Post-pandemic, ICMRA continues to evolve across wide-ranging fronts, leading initiatives designed to enhance regulatory agility and coordination during emergencies, such as developing the Public Health Emergency Clinical Trials Working Group that provides ongoing crisis response efforts. ICMRA also established the Pharmaceutical Quality Knowledge Management System (PQKMS) to enable synergies among regulators, industry, and international organizations like the ICH, emphasizing collaborative assessments and standards development to enhance global regulatory practices. In the future, ICMRA foresees further leveraging advances in AI to streamline regulatory processes and address emerging challenges in drug and device regulation globally.

Strategic Impact of WHO-Listed Authorities in Elevating Regulatory Reliance
On May 20, 2024, the European Medicines Regulatory Network (EMRN) was designated a WHO Listed Authority (WLA), denoting a noteworthy milestone as the first regional regulatory network to achieve this status. This designation recognizes the European Commission, the EMA, and the human medicines agencies of 27 EU countries plus three European Economic Area – European Free Trade Area (EEA-EFTA) countries. It signifies that the entire network and each agency meet the foremost regulatory standards for the quality, safety, and efficacy of medicines and products.

The WLA status augments credibility in global health initiatives by promoting regulatory convergence, harmonization, and international cooperation, thereby underscoring the EU’s commitment to maintaining credible and transparent regulatory practices worldwide.
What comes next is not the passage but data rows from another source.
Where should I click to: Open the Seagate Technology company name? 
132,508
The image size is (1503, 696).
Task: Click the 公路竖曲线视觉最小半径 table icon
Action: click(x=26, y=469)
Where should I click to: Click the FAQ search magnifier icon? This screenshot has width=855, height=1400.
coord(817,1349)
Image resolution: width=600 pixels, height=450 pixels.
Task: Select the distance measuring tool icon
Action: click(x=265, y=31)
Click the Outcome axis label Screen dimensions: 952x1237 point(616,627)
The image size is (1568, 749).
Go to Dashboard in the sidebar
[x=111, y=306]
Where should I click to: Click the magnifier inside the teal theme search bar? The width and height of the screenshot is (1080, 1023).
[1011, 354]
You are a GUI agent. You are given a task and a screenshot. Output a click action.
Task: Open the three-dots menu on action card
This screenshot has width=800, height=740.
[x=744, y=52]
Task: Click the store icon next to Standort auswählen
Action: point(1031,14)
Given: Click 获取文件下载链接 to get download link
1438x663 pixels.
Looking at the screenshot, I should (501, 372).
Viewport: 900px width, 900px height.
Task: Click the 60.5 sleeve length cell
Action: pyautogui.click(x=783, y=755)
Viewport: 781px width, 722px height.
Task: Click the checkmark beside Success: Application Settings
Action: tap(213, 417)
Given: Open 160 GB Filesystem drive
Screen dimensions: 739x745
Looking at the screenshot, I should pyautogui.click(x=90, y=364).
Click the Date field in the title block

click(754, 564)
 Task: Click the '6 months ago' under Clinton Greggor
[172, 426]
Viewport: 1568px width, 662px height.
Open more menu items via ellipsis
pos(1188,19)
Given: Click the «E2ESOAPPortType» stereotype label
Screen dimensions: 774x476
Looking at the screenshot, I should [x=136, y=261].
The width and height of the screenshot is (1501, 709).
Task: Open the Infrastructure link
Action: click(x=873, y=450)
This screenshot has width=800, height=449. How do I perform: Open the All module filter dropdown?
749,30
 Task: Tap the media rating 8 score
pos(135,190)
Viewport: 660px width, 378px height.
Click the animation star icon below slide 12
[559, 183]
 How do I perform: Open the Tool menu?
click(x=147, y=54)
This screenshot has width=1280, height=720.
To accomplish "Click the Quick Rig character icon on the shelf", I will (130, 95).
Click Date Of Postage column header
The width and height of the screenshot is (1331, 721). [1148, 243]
The WHO’s collaboration with the EMRN includes two notable efforts to build up regulatory capacity, promote regulatory convergence, and support systems to prevent and respond to defective and counterfeit medical products, which aligns with Mandate Resolution WHA 67.

Commonalities and Conclusions

These sessions collectively highlighted a global commitment to harmonized regulations, innovation-driven healthcare strategies, and patient-centric policies for advancing public health through streamlined regulatory practices, and revealed several common global priorities:

  1. Modernization and Innovation: Global regulatory frameworks are evolving to embrace technological advances and support innovation in drug development, with a keen focus on agility and transparency.
  2. Data Integrity and Transparency: There is a worldwide, “across the board” emphasis on enhancing data reliability and transparency in clinical trials and regulatory processes, as well as standardizing data elements.
  3. Support for Decentralized Clinical Trials: Regulatory bodies globally are gradually becoming more supportive of DCTs, aiming to improve patient access and ensure data quality while aligning with international standards.
  4. International Collaboration and Harmonization: Fostering collaboration among regulatory authorities promotes mutual recognition of inspections and harmonizes regulatory requirements to ultimately streamline global drug development.
  5. Author with FDA Commissioner Robert Califf.
    Author with FDA Commissioner Robert Califf.
  6. Patient-Centric Approaches: There is prioritization to integrate patient perspectives into regulatory decisions to ensure patient safety and facilitate access to innovative medicines and therapies. Emphasizing patient-reported outcomes is essential for the development and approval of therapies that address what matters most to patients, ultimately resolving to improve their quality of life.
  7. Regulatory Flexibility in Response to Challenges: Regulators are showing a willingness to adapt their processes to the rapid pace of development for advanced therapies and medical products, especially those that address the most acute unmet medical needs (e.g., rare diseases). Flexibility must be engendered to accommodate surfacing scientific evidence and to accelerate critical treatments in response to global challenges (e.g., pandemics).
  8. Enhanced Regulatory Transparency: Efforts to increase transparency include increasing public accessibility to regulatory information, engaging stakeholders in decision-making processes, and ensuring accountability.